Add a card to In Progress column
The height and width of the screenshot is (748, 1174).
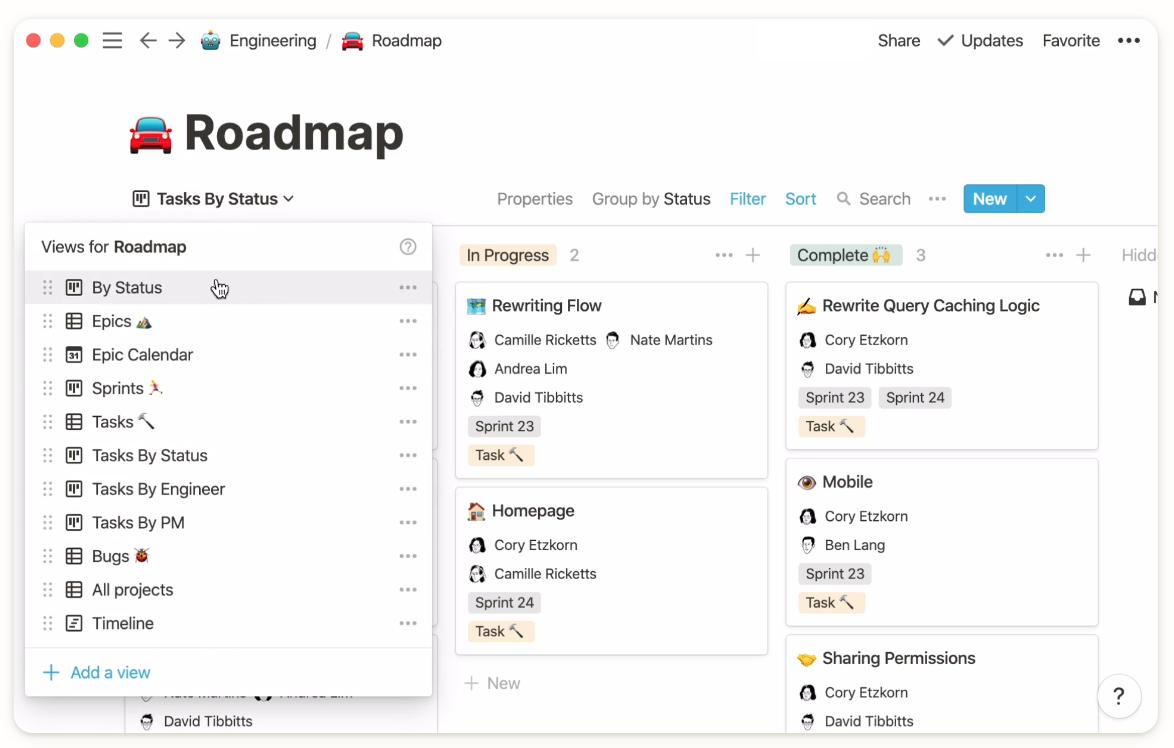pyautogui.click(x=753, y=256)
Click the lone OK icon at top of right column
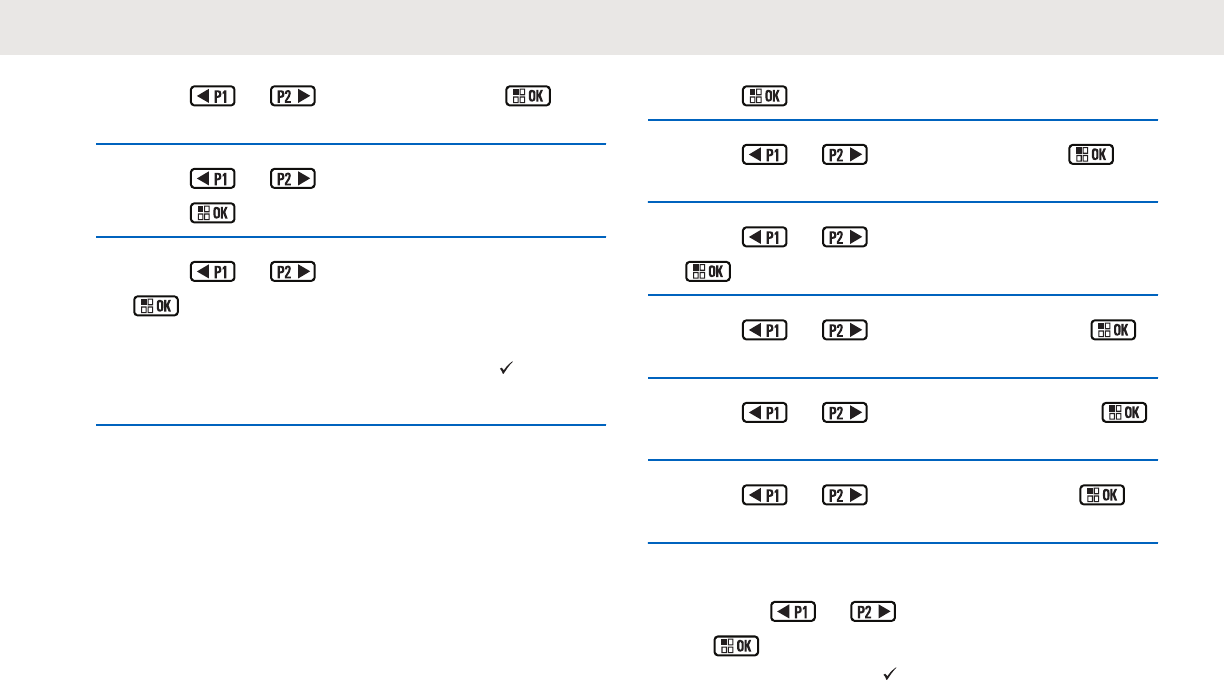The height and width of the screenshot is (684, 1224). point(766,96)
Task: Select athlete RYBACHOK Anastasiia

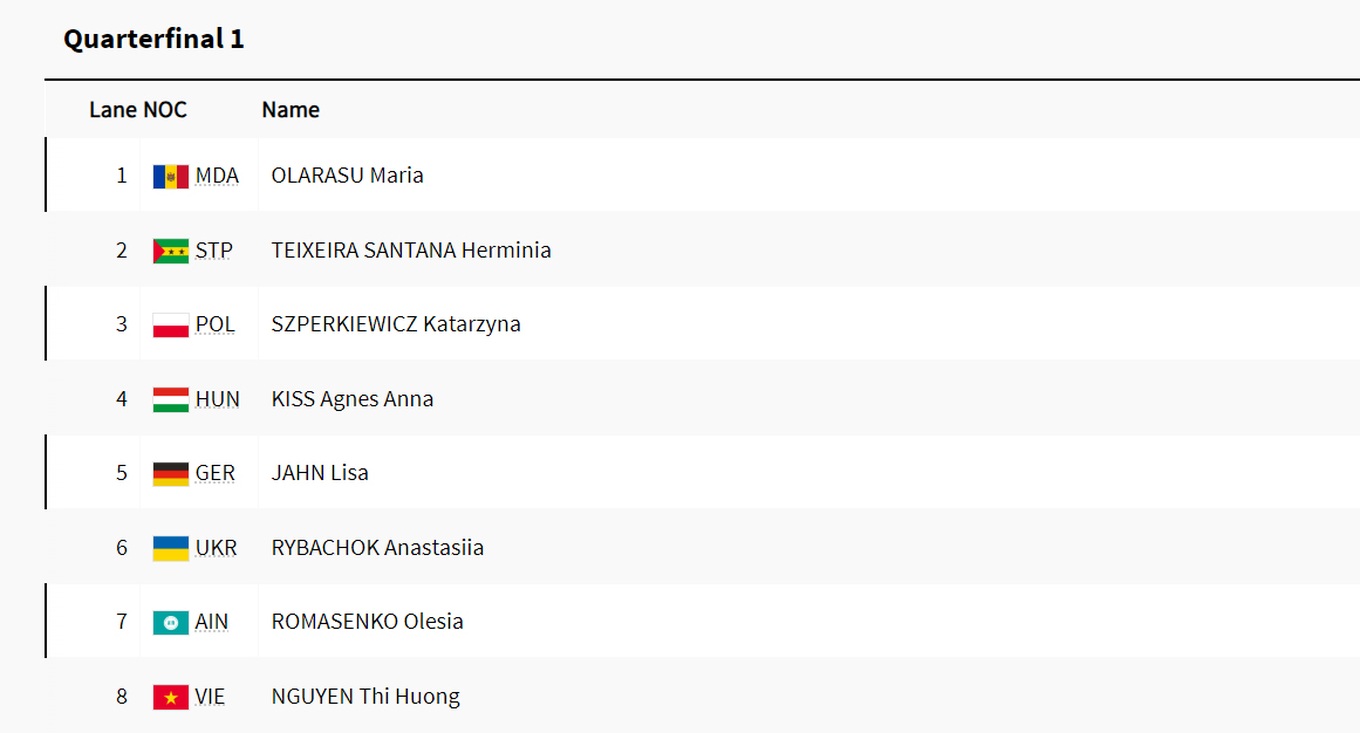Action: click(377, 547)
---
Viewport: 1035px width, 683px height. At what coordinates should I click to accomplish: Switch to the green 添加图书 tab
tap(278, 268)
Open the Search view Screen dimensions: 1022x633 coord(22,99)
...
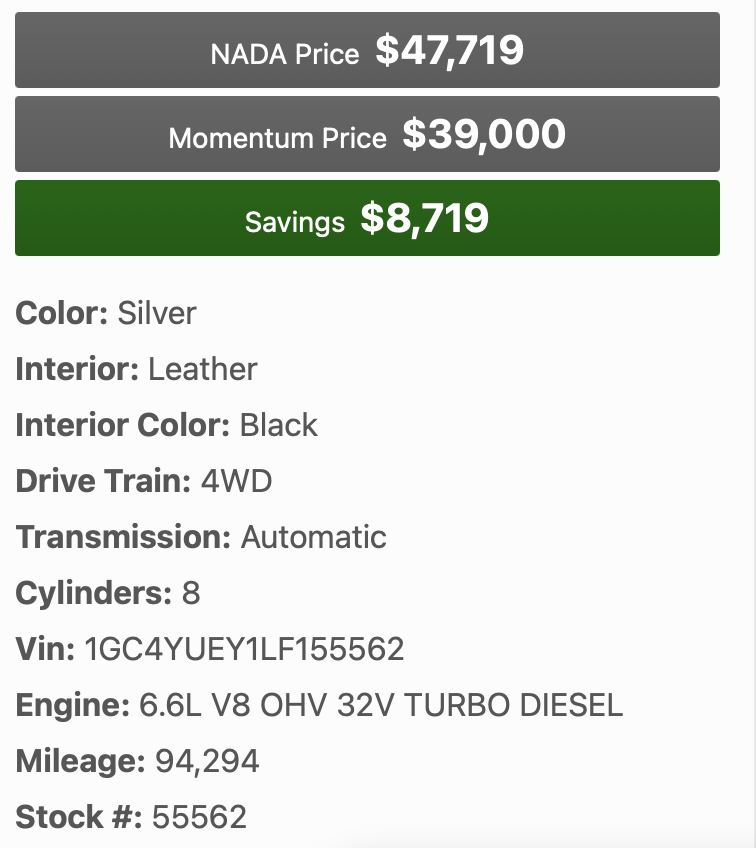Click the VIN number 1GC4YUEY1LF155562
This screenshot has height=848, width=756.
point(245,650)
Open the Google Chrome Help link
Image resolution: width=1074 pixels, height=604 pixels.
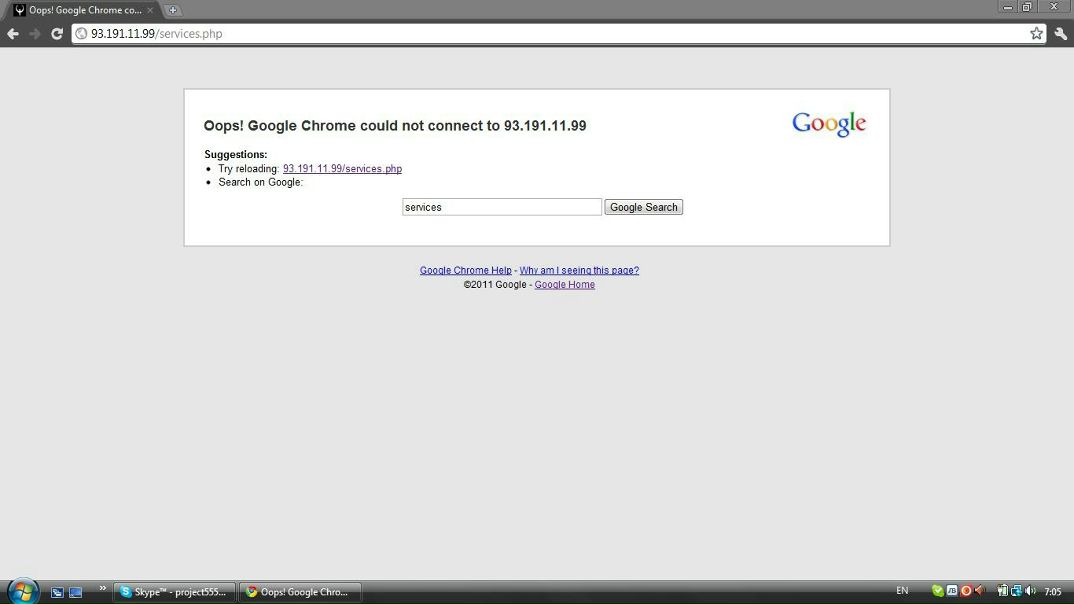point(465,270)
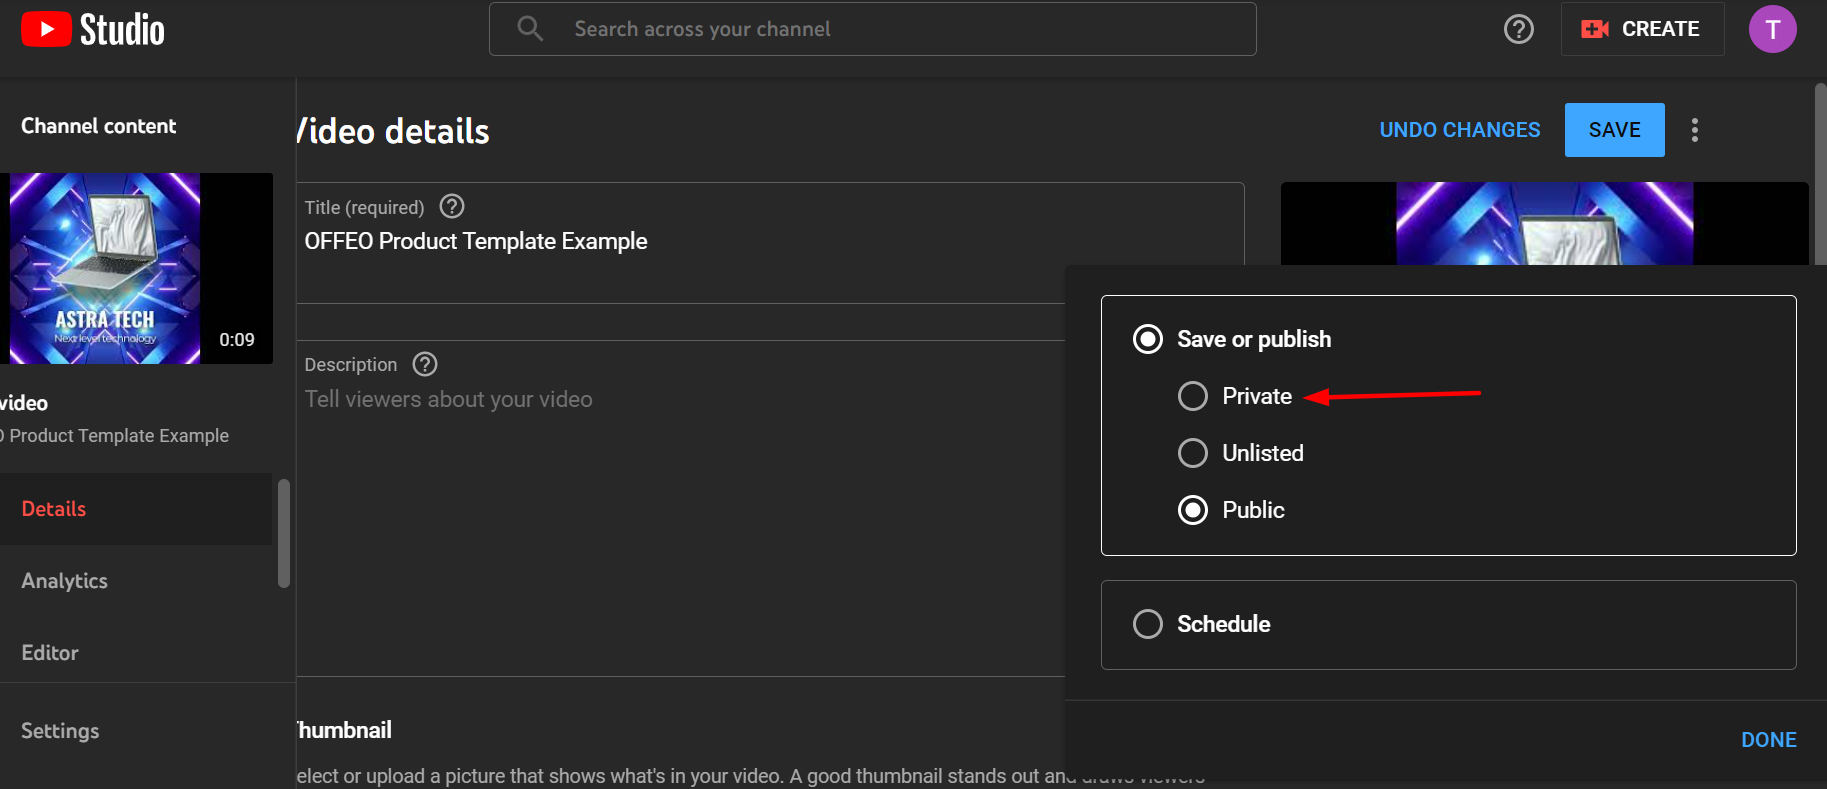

# What the task requires
In the records above, the line with "Viewport: 1035px width, 683px" marks the start and the line with "Open the Search" marks the end; copy that stretch exactly, both lines included, and nothing else.

# Task response
Viewport: 1035px width, 683px height. At what coordinates should I click to accomplish: Switch to the green 添加图书 tab
tap(278, 268)
Open the Search view Screen dimensions: 1022x633 coord(22,99)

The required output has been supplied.